Reeson & Clutterbuck
Being a 200 year human
Why Reeson & Clutterbuck?
I loved Sparknow (nee Spark Knowledge 1.11.1997, born in a moment of crisis which is another story). I never really enjoyed inhabiting Victoria Ward Limited, which was a temporary resting place after I destroyed Sparknow, my work home of nearly 20 years, for reasons I won't go into. I migrated, with Wendy and our lovely puzzlers to Jigsaw Foresight in around 2016 (although actually I would say Jigsaw originates in around 2006 when we first met). I'm very happy here with kindred spirits, even when the cashflow is a bit precarious. A blossoming and flowering of things I've been experimenting with for decades.
But it's not quite...home. Gaston Bachelard says, in The Poetics of Space
I should say: the house shelters day-dreaming, the house protects the dreamer, the house allows one to dream in peace.
And I have found myself wanting that shelter and a little dreaming in peace, outside the wildly gorgeous collaboration that is Jigsaw (which I often mistakenly call Sparknow). Three sources of inspiration have led me to wind back to wind forward.
The first is Rosemary Hoskins who, on leaving AZ, set up a limited company using the maiden names of her grandmothers. Those names that get lost in the unfolding of the patriarchal line, at least in the UK. The second was a trip to see Ballet Shoes with friends. A favourite book from childhood. The three abandoned orphans taken under the wing of Gum (the fossil hunting Great Uncle Matthew) call themselves Fossil and vow, we three Fossils, to make the name great
We three Fossils - she said in a church voice - vow to try and put our name in history books because it's our very own and nobody can say it's because of our grandfathers.

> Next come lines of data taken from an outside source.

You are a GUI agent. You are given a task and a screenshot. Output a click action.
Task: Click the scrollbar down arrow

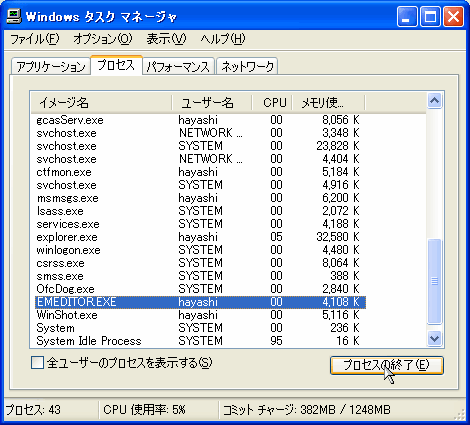pyautogui.click(x=434, y=339)
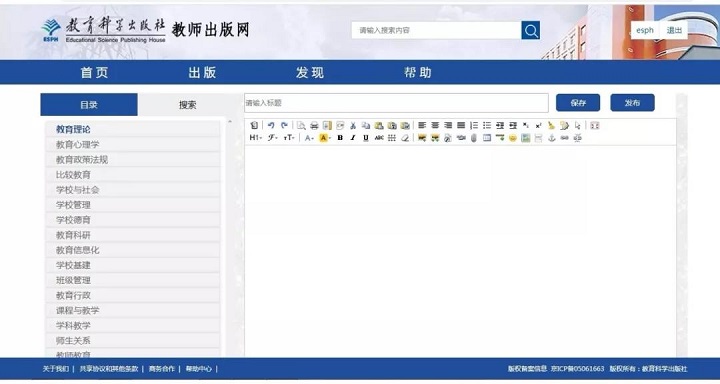Open the font size dropdown
The height and width of the screenshot is (384, 720).
(289, 138)
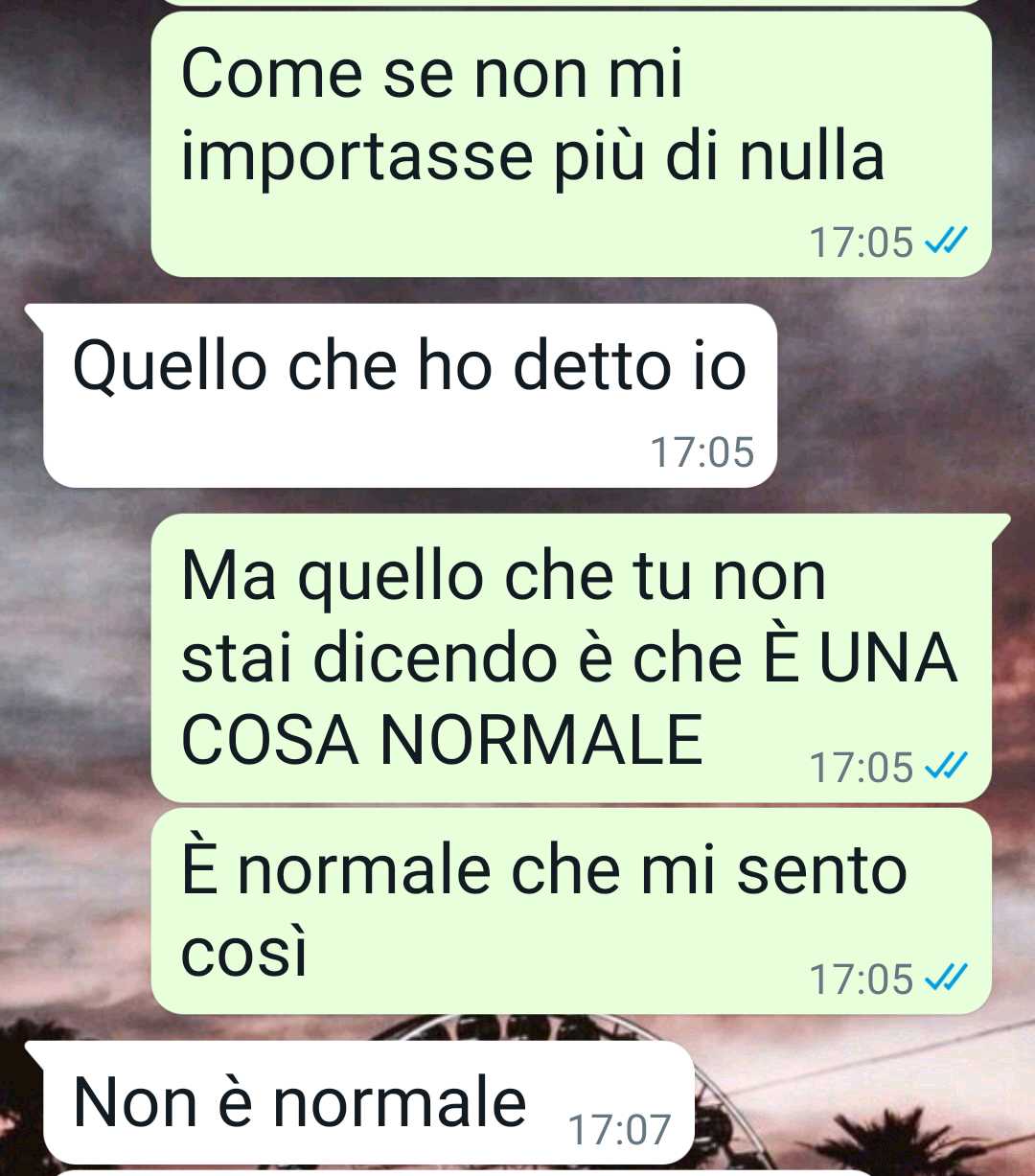The height and width of the screenshot is (1176, 1035).
Task: Tap the message with "È UNA COSA NORMALE"
Action: 571,657
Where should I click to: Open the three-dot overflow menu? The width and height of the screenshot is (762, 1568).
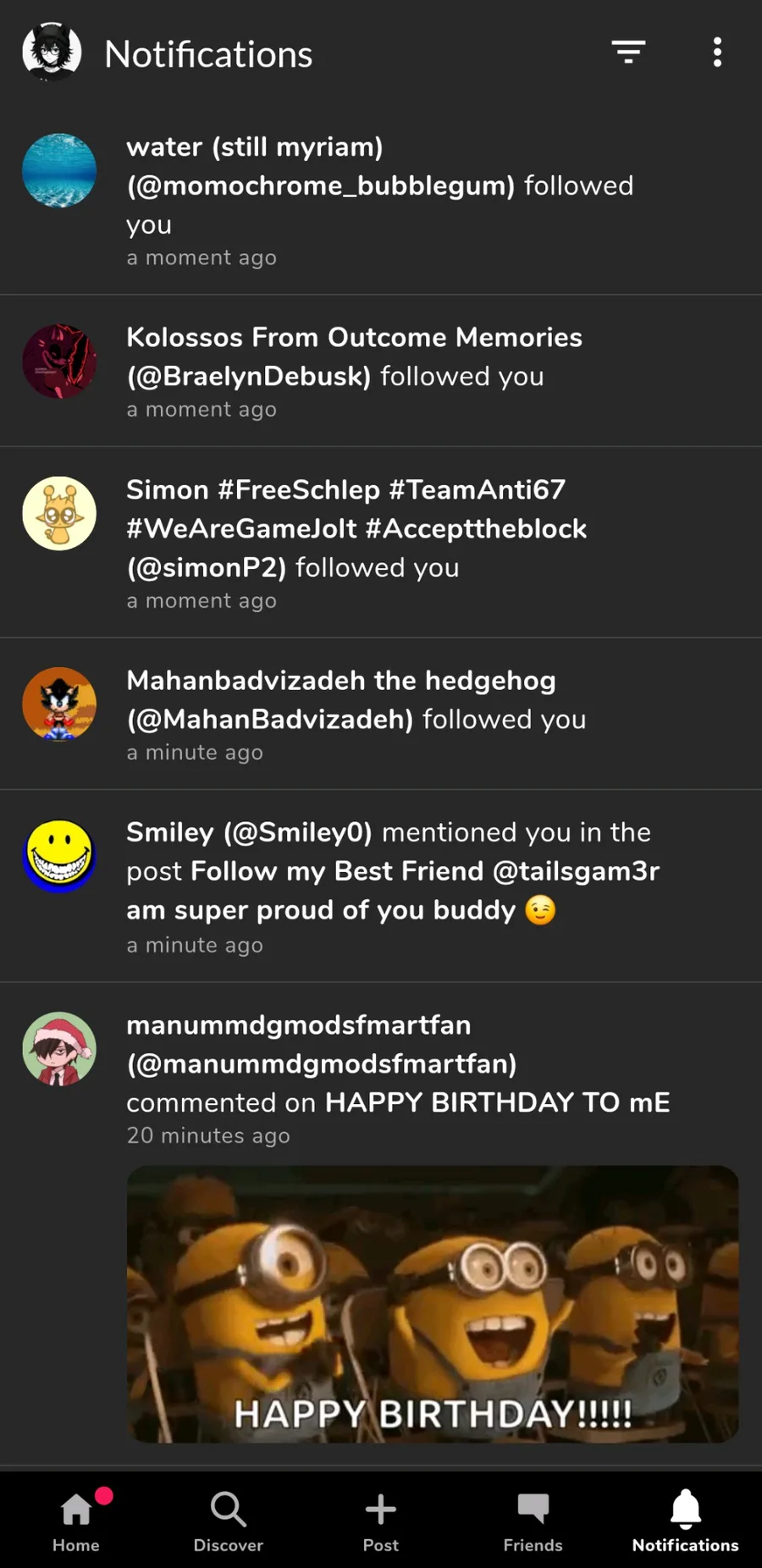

The third is Elise Boulding on the 200 year present
A favorite concept of mine is the 200-year present, a way of thinking about change. The 200-year present began 100 years ago with the year of birth of the people who have reach their hundredth birthday today. The other boundary of the 200-year present, 100 years from now, is the hundredth birthday of the babies born today.
So, as I reach out through the future line of grandchildren and great grandchildren, I am also reaching back to two women invisible in history, but entirely present in who I am today. Meet Dolly Clutterbuck (Grandma Chalfont) and Elsie Reeson (Grandma Reading), the mothers respectively of my father, Michael Ward and my mother, Eileen Foster.

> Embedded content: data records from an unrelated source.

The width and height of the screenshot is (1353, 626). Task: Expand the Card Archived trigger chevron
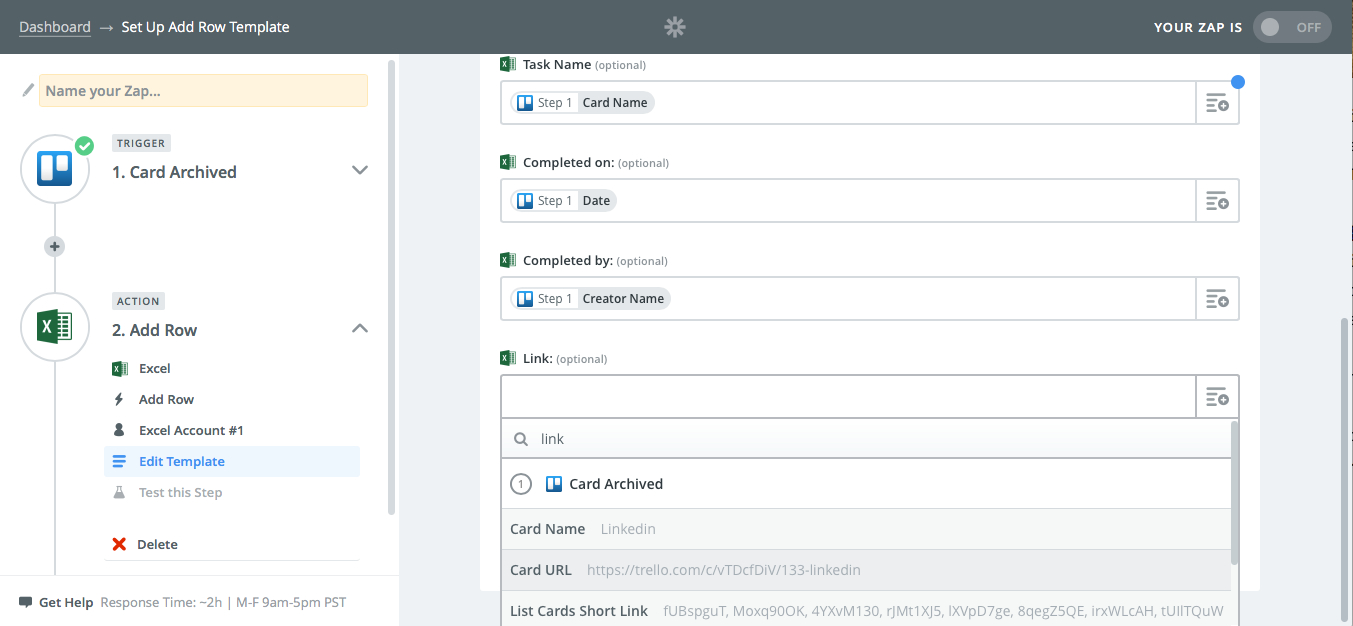coord(360,171)
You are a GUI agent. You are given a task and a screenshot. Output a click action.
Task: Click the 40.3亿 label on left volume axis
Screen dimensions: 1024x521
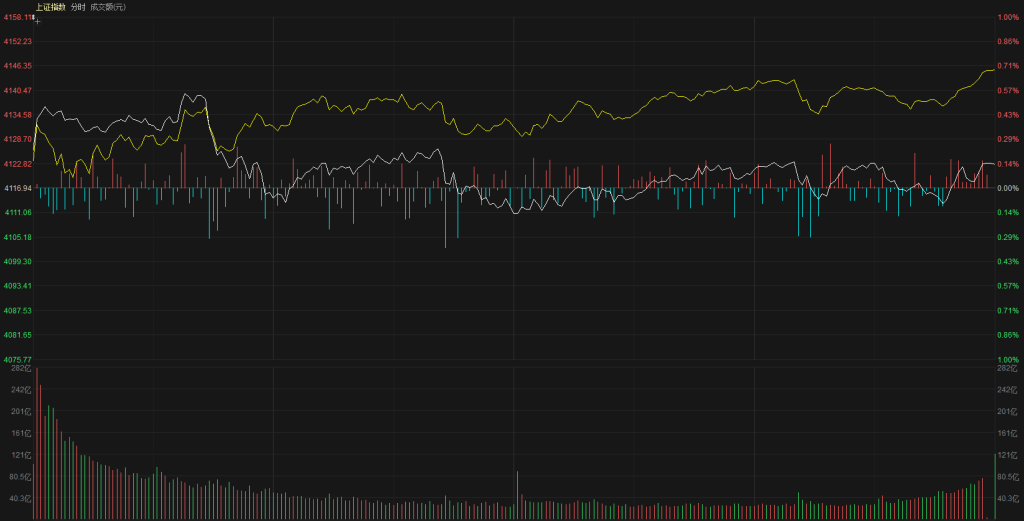20,498
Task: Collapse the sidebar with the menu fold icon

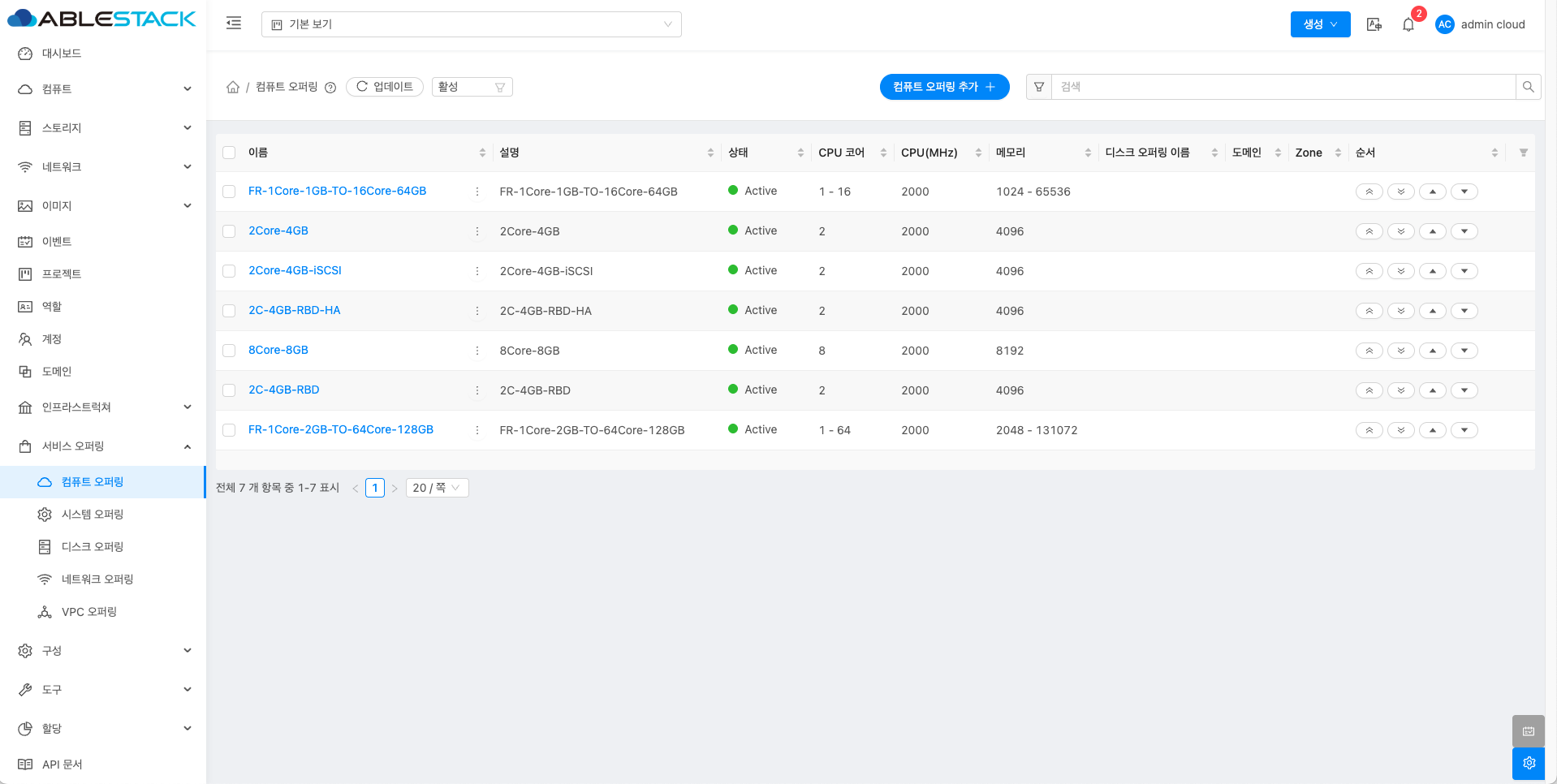Action: (x=234, y=24)
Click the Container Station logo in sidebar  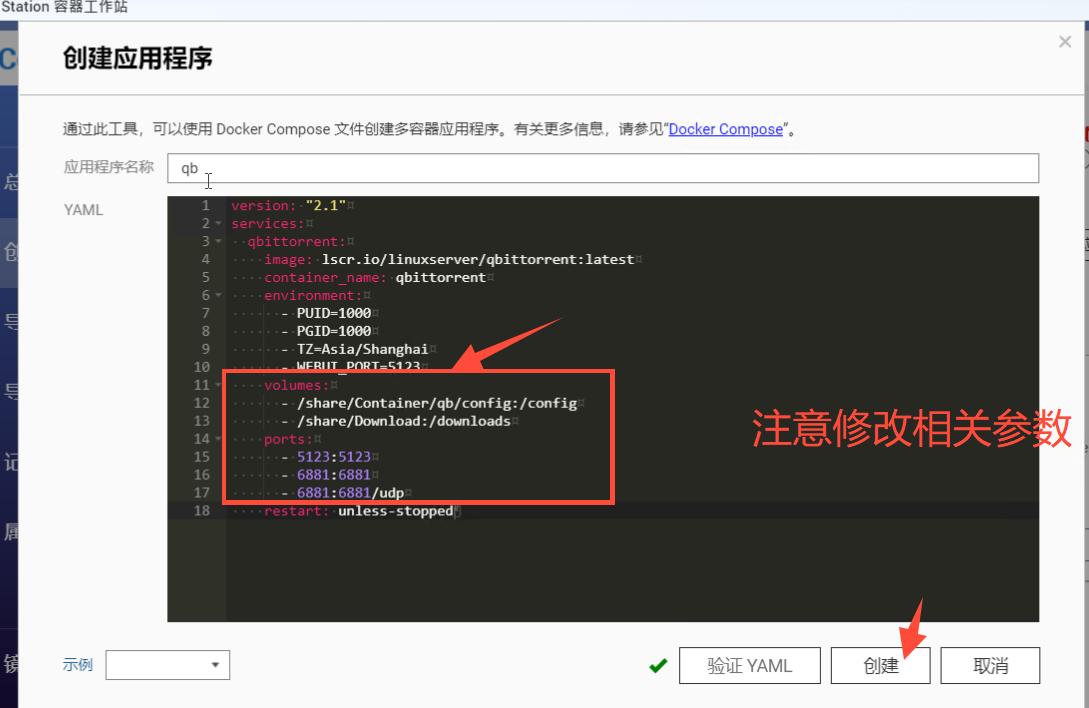[x=9, y=60]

You will find me here in my day-dreaming shelter. I am looking out at the birdbath that Grandma Chalfont made, where the fairies used to leave us little treats. A hop and a skip from the bungalow over the hill where my grandfather gardened and Grandma Reading made three meals a day and where I spent many weekends cramming for finals, in a dining room where you could see your breath, tucked up under pink candlewick and blankets tucked so tight you were sardined in for the night, fed scrambled egg in bed for breakfast to keep me well fuelled. (A special extra thanks to Grandma Reading for a teenage introduction to Jilly Cooper, which has left me with an insatiable appetite for terrible puns.)
I will do my best as I gather in assemblages and combinations of work and wondering since 1997 to keep looking both backwards and forwards as I go.
Dolly, Dorothy Julia Clutterbuck b. 16 May 1897 Chiswick, London d. 8 March 1974 Cowfold, W.Sussex (left)
Elsie, Elsie Emma Reeson b.19 November 1908 Lambeth, London d. 20 September 2003 Cambridge (right)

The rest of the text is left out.